- WHAT TO DO:
Among the entries below, which lines include the string "arrow"? Show each one.

- DATA RECORDS:
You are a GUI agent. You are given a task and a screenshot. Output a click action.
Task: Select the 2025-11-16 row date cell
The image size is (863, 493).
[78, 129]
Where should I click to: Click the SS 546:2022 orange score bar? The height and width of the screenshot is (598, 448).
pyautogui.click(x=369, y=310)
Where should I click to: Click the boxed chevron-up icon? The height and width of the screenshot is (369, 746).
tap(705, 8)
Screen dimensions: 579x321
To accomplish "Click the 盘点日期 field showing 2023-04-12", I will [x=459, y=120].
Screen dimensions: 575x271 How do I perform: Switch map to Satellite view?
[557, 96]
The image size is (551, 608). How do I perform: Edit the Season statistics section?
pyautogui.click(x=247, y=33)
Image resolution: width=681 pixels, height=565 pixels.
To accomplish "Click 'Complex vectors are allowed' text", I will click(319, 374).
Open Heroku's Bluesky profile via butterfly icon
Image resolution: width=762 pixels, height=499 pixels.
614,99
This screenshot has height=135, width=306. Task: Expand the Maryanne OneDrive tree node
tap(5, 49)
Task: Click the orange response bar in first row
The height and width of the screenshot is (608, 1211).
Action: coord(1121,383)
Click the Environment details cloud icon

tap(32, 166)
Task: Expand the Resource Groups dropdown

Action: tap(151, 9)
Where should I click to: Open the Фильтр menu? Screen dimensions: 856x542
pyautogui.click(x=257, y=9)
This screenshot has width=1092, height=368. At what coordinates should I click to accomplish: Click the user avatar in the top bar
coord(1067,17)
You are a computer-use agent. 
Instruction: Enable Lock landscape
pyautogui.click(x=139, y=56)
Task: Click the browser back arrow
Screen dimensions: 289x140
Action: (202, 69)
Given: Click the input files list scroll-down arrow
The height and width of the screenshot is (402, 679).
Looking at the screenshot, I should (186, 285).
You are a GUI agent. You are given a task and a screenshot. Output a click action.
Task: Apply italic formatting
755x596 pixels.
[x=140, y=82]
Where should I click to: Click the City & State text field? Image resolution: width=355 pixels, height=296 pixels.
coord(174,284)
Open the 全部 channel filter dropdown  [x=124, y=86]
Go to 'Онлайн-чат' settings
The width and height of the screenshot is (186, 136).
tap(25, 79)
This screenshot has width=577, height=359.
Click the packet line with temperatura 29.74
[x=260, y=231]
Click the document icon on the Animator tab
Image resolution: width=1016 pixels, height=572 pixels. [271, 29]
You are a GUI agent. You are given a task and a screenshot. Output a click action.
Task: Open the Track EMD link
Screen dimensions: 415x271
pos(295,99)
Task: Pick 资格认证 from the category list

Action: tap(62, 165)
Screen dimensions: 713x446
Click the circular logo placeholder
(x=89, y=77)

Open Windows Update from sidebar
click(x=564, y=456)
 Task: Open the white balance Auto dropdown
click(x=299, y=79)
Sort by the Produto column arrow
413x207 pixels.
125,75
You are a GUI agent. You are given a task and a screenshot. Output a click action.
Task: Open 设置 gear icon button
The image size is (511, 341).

- RESPONSE TO THIS EXERCISE:
Task: Click the browser back arrow
Given: Click the input files list scroll-down arrow
Sort by the Produto column arrow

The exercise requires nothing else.